The production is a biting look at how people get by in the modern world. On a Friday afternoon we follow six different story lines set in six different offices in a big city, each unrelated to the next yet somehow connected by small details. This diabolically clever work is divided into six individually titled segments: “The Reporter,” “The Pitch,” “The Agent,” “The Visit,” “The Dismissal” and “The Analyst.”
The play’s 16 characters are all intent on holding their lives together by keeping reality at bay, and the denials are achingly funny. A strong-willed female boss and a demoted TV news reporter; a slimeball agent caught cheating red-handed by his wife; an insecure producer rejects the idea that his “original“ script about a young Englishman raised by apes to become lord of the jungle just might have been done before; an entertainment lawyer has an eventful lunch with his parents and his domineering mother insists that she is not authoritarian; a 200-pound jockey refuses to admit the obvious; a psychiatrist is dealing with the jumper on the ledge outside her office window and she is eager to get him inside so she can leave on a much-anticipated vacation.

Take in a Paul Reiser show
Friday at the Waterville Opera House, 1 Common St.
Tickets cost $46-$56; operahouse.org.
Voted by Comedy Central as one of the Top 100 Comedians of All Time, Reiser regularly performs sold-out standups at venues nationwide.
The Sixties Show planned in Waterville
Saturday at Waterville Opera House, 1 Common St
Tickets: $41-$51; operahouse.org.
The Sixties Show is widely celebrated and known for its spot-on, note-for-note recreations of the greatest hits, B-sides, and deep album cuts from 1960s. In addition to the concert experience, this high energy show is a large-scale and ambitious multimedia, stage production that is powerfully dramatized by a combination of time travel special effects, narration, ’60s archival audio and newsreel footage, and a light show.
The members of the band were hand-picked to perform and record with Paul McCartney, The Beach Boys, Brian Wilson, The Bee Gees, Mick Jagger, John Fogerty, Bruce Springsteen, Walter Becker and Donald Fagen of Steely Dan, and other legends, and individually have performed at the most renown venues in the world such as Madison Square Garden, The Hollywood Bowl, Wembley Stadium, The Grand Rex in Paris, The Budokan in Tokyo, and others.

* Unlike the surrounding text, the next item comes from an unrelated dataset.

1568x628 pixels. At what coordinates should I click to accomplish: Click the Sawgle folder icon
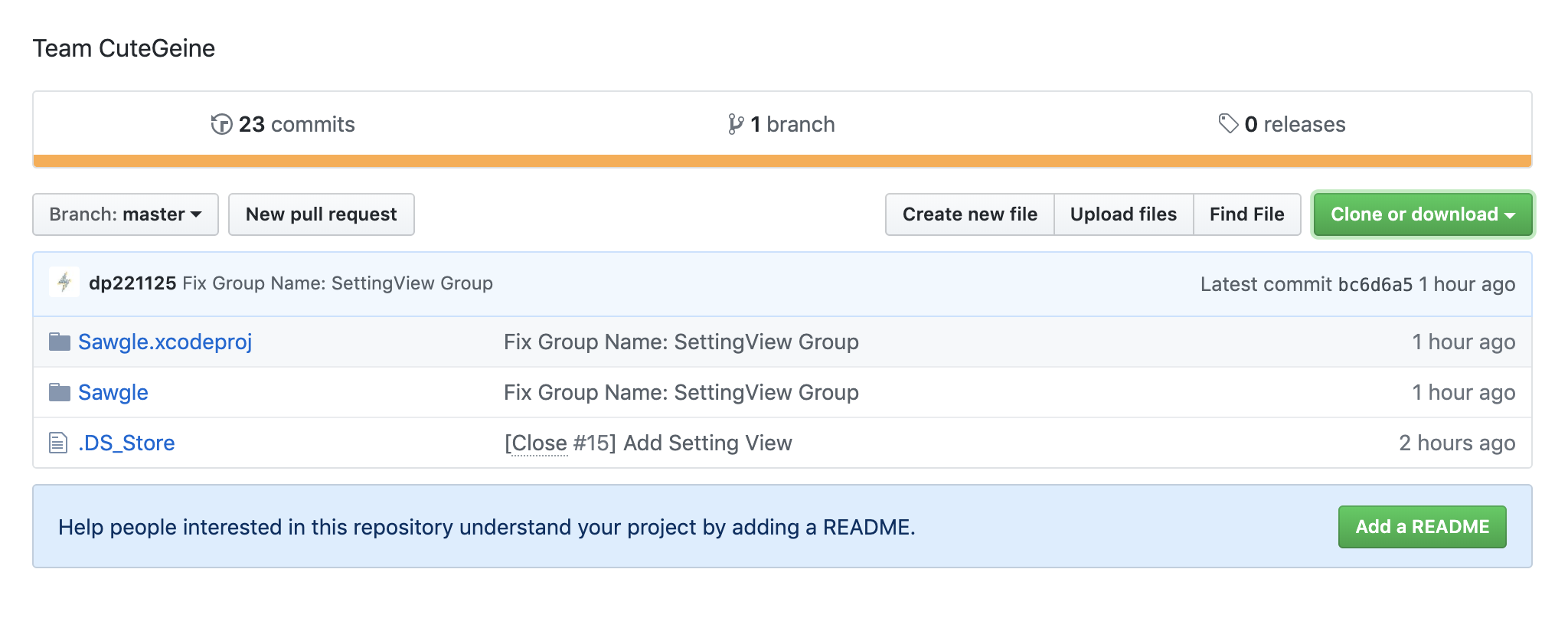tap(59, 392)
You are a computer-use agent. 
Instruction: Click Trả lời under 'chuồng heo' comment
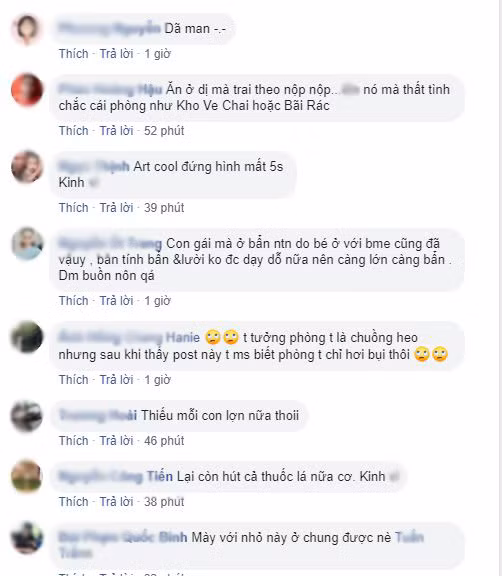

Become a marsh and stream explorer
FARMINGDALE — Join Maine Audubon’s Community Science Project to Measure Water Quality and Stream Health at 9 a.m. Saturday at Jamies Pond.
Maine Audubon is partnering with the Maine Department of Environmental Protection on the Stream and Marsh Explorers program, to recruit, train and support volunteers interested in searching streams and freshwater wetlands for large aquatic insects (macroinvertebrates) that are indicators of water quality.
At this hands-on field day sessions, people can learn from DEP experts on how to survey for and identify macroinvertebrates and practice doing it yourself. This is a great activity for educators who can do the project with students, for families, or anyone looking to contribute to community science.
This is a fun and family-friendly way to get involved in collecting valuable data.
For more information email Phil Keefe at [email protected].

Don’t miss the Steve Earle concert
WATERVILLE — A Steve Earle concert is set for 7:30 p.m. June 10, Waterville Opera House, 1 Common St., with opening act, Elias Hix.
Tickets cost $56-$66; operahouse.org.
Earle is a protégé of legendary songwriters Townes Van Zandt and Guy Clark. He quickly became a master storyteller in his own right, with his songs being recorded by Johnny Cash, Waylon Jennings, Joan Baez, Emmylou Harris, The Pretenders, Shawn Colvin and countless others.
His 1988 hit “Copperhead Road” was made an official state song of Tennessee in 2023. In 2020, Earle was inducted into the Nashville Songwriters Hall of Fame. And in 2023, he was honored by the Bruce Springsteen Archives & Center for American Music. In April, he was invited to become a member of the Grand Ole Opry. Steve’s newest album, “Alone Again (Live),” was released in 2024.